**Exercise prompt**:
Beneath this task is a listing. Count its lines that contain "Image" and answer with the number only.

[Start of Attachment]

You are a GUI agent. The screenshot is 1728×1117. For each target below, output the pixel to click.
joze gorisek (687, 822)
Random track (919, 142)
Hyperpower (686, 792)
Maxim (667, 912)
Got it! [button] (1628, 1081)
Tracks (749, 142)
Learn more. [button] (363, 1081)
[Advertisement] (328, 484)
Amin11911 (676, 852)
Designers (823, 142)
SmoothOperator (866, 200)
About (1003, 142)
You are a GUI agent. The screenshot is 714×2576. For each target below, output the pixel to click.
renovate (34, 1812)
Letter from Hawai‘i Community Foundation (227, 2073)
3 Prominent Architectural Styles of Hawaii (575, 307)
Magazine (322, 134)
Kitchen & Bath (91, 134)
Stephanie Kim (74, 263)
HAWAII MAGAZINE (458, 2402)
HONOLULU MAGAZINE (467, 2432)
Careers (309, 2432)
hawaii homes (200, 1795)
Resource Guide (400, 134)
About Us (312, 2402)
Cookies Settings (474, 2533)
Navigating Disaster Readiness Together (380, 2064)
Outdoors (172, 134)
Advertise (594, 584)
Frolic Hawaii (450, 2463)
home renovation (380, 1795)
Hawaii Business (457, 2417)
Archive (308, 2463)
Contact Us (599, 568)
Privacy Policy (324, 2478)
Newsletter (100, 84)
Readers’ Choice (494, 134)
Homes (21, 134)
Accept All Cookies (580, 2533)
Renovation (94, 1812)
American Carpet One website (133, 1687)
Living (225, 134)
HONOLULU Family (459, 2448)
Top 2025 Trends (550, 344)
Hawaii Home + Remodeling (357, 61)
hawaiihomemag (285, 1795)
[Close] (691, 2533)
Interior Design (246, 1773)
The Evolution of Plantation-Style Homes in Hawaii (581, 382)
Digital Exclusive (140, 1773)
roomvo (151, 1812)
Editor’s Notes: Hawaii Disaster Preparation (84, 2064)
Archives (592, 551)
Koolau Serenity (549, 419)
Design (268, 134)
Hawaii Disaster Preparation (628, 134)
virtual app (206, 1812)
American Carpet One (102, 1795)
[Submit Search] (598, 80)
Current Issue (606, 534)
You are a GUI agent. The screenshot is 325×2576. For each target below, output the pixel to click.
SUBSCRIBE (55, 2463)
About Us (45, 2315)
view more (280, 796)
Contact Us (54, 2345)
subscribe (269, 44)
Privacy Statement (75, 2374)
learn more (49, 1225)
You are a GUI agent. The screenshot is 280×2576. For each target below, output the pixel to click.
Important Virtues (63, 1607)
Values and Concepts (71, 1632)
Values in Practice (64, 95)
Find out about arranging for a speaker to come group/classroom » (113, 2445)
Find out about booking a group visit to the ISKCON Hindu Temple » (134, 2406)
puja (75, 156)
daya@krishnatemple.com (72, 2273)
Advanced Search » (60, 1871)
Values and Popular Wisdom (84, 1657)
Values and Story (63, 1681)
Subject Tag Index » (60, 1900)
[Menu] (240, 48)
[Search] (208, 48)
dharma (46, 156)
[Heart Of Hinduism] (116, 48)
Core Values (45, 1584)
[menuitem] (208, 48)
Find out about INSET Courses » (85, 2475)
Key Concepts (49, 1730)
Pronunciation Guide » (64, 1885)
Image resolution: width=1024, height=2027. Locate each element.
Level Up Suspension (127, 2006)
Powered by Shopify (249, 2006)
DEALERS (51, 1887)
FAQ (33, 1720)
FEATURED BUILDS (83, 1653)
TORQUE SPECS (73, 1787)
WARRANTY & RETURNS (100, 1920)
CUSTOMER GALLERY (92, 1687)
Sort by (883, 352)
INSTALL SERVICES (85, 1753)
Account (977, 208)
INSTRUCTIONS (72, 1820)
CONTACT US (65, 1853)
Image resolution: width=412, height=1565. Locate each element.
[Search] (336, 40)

[End of Attachment]

**Response below**:
2